Enter the home delivery market, which, it turned out, was yearning to be tapped in some places.
Brie Casadei, owner of Terra Firma Farm, who started operating her own milk-bottling plant in 2015, supplying local grocery stores and farm stands, turned to door-to-door retail service and online accounts as soon as the pandemic hit. Prior to taking on the bottling of some of Hyde’s milk, Terra Firma already was producing as much as 120 gallons a day from its own herd of 30 Jersey cows — the herd’s total output.
The Terra Firma bottling operation is at capacity, said Casadei, who believes the milkman is back for good.
“Amazon and Walmart have trained people to expect things to be delivered to their door,” she said. “The more we do it, the more normal it becomes.”
At first, Terra Firma made once-a-week deliveries to 30 customers. It now delivers to between 500 and 1,000 households a month.
Casadei said people’s eagerness to stay out of crowded grocery stores is a big reason for the robust response. It’s also why she’s endeavoring to add more and more products from partners in an effort to provide “one-stop shopping.” Recently, she signed up for 60 cases of Girl Scout cookies.
“We’ll deliver them,” she said.
Supporting local businesses
In Connecticut, 90 licensed dairy farms maintain 19,000 milking cows, according to the state Department of Agriculture. Prior to the pandemic, just two — Smyth's Trinity Farm in Enfield and The Modern Milkman in Ellington — provided home milk delivery. The Modern Milkman, launched in 2019, serves 3,000 customers in 15 towns while partnering with more than a dozen local vendors to provide fresh, local products.
Since COVID-19 broke out in 2020, four more farms have introduced home delivery service.

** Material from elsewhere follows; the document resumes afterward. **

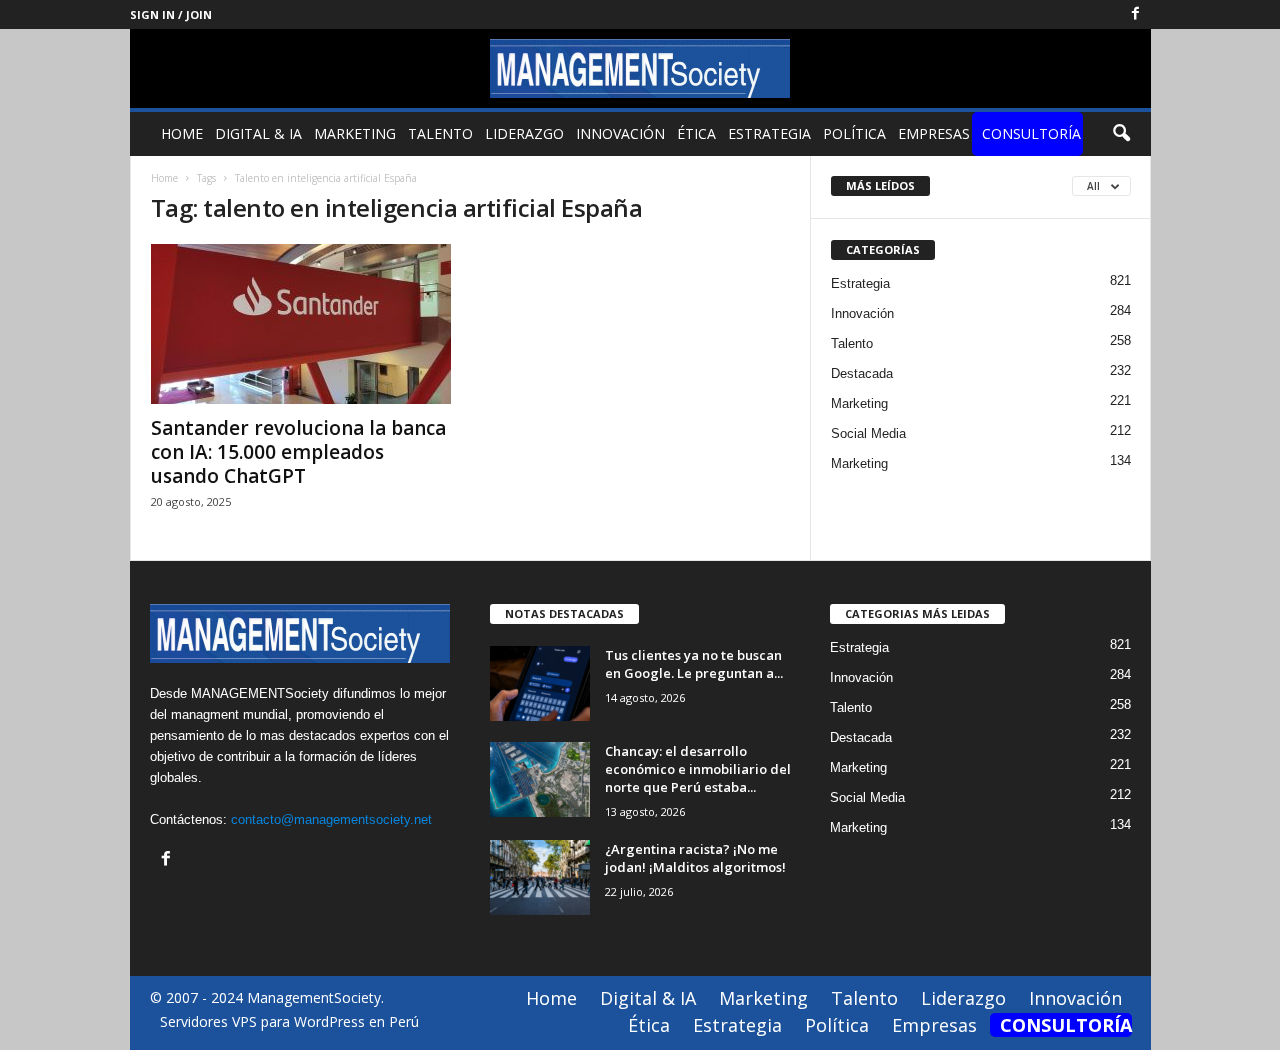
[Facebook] (1136, 14)
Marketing (355, 133)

In addition to Hyde’s and Terra Firma Farm, they are the Farm to Table Market at Elm Farm in Woodstock and Mountain Dairy in Storrs, which delivers as far south as Colchester, Franklin and Norwich.

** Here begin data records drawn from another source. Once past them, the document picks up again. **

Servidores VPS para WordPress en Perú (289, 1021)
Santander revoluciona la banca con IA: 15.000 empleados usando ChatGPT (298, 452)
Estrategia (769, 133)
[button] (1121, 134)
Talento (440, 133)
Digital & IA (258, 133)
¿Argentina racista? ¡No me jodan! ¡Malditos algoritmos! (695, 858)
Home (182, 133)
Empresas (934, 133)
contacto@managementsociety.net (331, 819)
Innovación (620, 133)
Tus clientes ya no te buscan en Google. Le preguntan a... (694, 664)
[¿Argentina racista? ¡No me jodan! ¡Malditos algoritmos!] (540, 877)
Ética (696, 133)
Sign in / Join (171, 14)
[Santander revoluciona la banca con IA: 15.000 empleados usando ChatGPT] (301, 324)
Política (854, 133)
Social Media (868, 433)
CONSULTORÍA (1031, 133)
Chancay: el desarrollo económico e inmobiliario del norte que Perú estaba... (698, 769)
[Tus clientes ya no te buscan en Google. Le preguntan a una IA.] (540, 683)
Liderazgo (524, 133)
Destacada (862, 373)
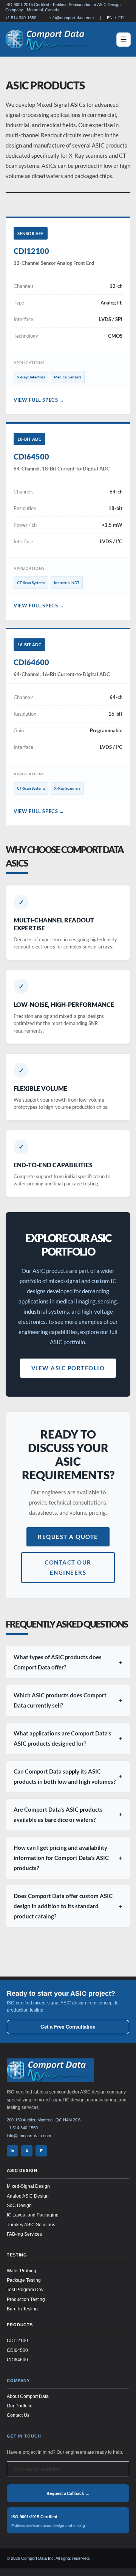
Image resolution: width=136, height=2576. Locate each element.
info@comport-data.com (71, 17)
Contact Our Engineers (68, 1567)
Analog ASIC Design (28, 2195)
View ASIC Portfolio (68, 1368)
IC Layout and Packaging (33, 2215)
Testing (17, 2254)
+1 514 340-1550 (20, 17)
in (12, 2150)
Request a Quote (68, 1536)
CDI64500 (17, 2350)
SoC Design (19, 2205)
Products (20, 2324)
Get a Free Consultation (68, 2027)
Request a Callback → (68, 2493)
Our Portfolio (19, 2405)
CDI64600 (17, 2359)
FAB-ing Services (24, 2234)
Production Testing (26, 2299)
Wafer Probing (21, 2270)
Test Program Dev (25, 2289)
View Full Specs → (39, 400)
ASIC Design (22, 2170)
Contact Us (18, 2415)
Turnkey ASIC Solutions (31, 2224)
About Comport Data (28, 2396)
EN (110, 17)
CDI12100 (17, 2340)
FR (121, 17)
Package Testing (24, 2280)
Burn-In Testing (22, 2309)
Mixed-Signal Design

At least a half-dozen other dairy farms in New London County sell their milk on site.
“People will pay for the convenience (of home-delivered milk),” Bryan Hurlburt, commissioner of the state Department of Agriculture said, noting he has milk delivered to his own porch. “They like the ambiance of it.”
Hurlburt said another factor in the milkman’s resurgence is people's recognition of the importance of supporting small businesses, particularly those hurt worst by the pandemic, as many dairies were.
“At the outset of the pandemic, we saw people turning back to the community,” he said. “We saw a lot of people going to farmers markets, pick-your-own operations. They were worried about the milk supply at grocery stores, too. Some of our local farms saw a market for home delivery and decided to try something new.”
He added that consumers are confident about milk’s safety, given that no special processing is required to ensure milk is free of the coronavirus.
“I know of no report of a cow being infected,” he said.